▶ [Brief]
Reproduce the part of the teacher interview starting with "KW: What kind" and going on through "in a student?".

KW: How long have you been teaching?

TC: This is my 23rd year teaching.

KW: What subjects have you taught?

TC: I have taught Biology I, Biology II, Pre-Algebra, sixth grade math, eighth grade science and now I’m teaching Algebra I.

KW: Was being a teacher your dream job?

TC: No, actually, my dream job was to become a physical therapist because I wanted to become a sports trainer for an NFL or NBA team.

KW: Why did you want to teach at Tupelo High School?

TC: I wanted a challenge, and I felt that this atmosphere was going to give me that challenge.

KW: What personal traits do you need as a teacher?

TC: As a teacher, you need patience. You need to have compassion and to be flexible.

KW: What kind of qualities do students look for in a teacher?

TC: I think students look for a teacher who they can trust. Someone who cares about them and is compassionate about their learning, and someone who’s going to push them to their highest potential.

KW: What do you look for in a student?

TC: A student who cares about learning. Someone who wants to become a lifelong learner, and someone who just hasn’t had that someone to push them to the next level.

KW: Do you have any weird superstitions?

TC: I do. I don’t wash on certain days. And also on Fridays, whatever I started I have to finish.

KW: How has high school changed the most since you were in high school?

TC: High school was trying as far as the students back when I was in high school.  All of my classmates  and I all had dreams, and we all wanted to go to college. We knew where we wanted to go. And I think today’s students don’t have that. They can’t visualize beyond tomorrow. And we’ve got to learn how to teach them to have visions and goals and try to help them strive towards those goals.

▶ [Given information]
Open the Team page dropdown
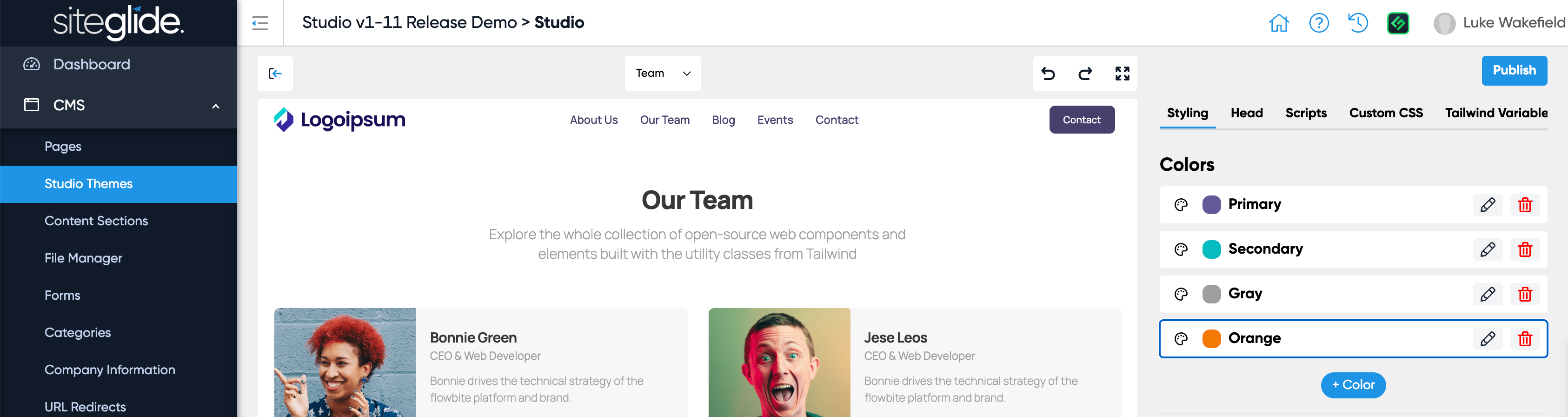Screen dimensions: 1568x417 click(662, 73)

==

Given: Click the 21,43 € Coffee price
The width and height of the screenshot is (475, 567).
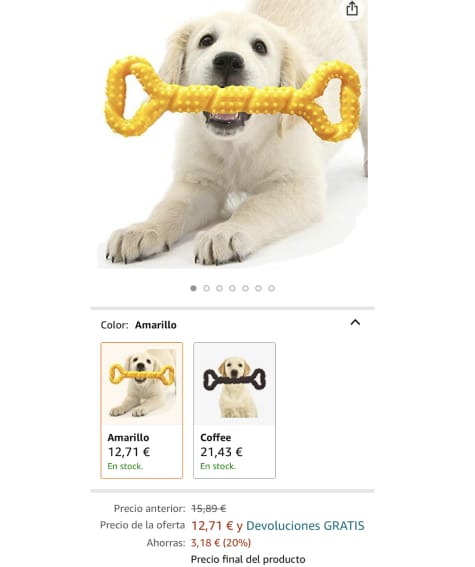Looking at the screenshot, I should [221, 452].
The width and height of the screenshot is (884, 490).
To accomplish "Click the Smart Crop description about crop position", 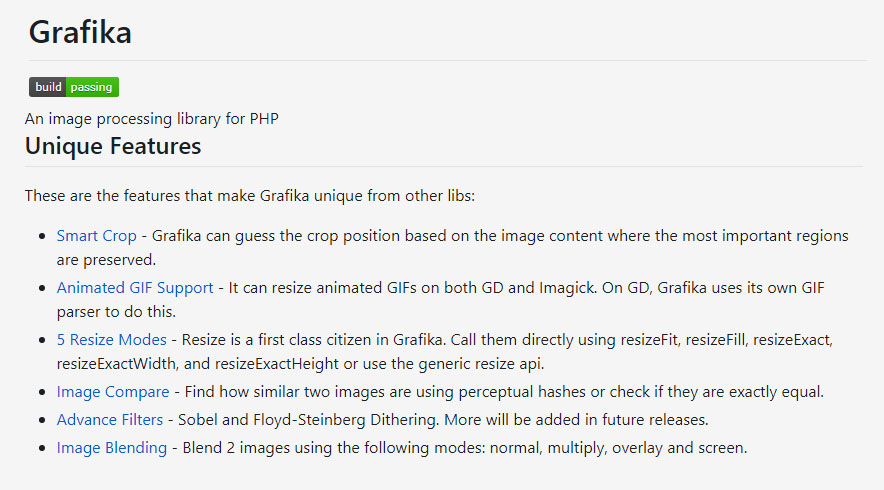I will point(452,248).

---

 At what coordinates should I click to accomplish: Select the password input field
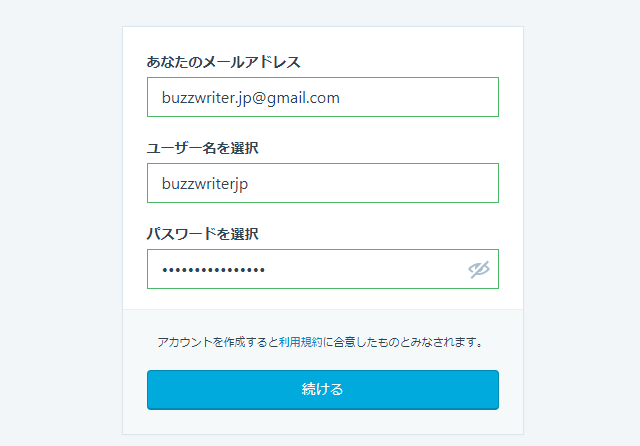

▶ [Answer to this task]
KW: What kind of qualities do students look for in a teacher?

TC: I think students look for a teacher who they can trust. Someone who cares about them and is compassionate about their learning, and someone who’s going to push them to their highest potential.

KW: What do you look for in a student?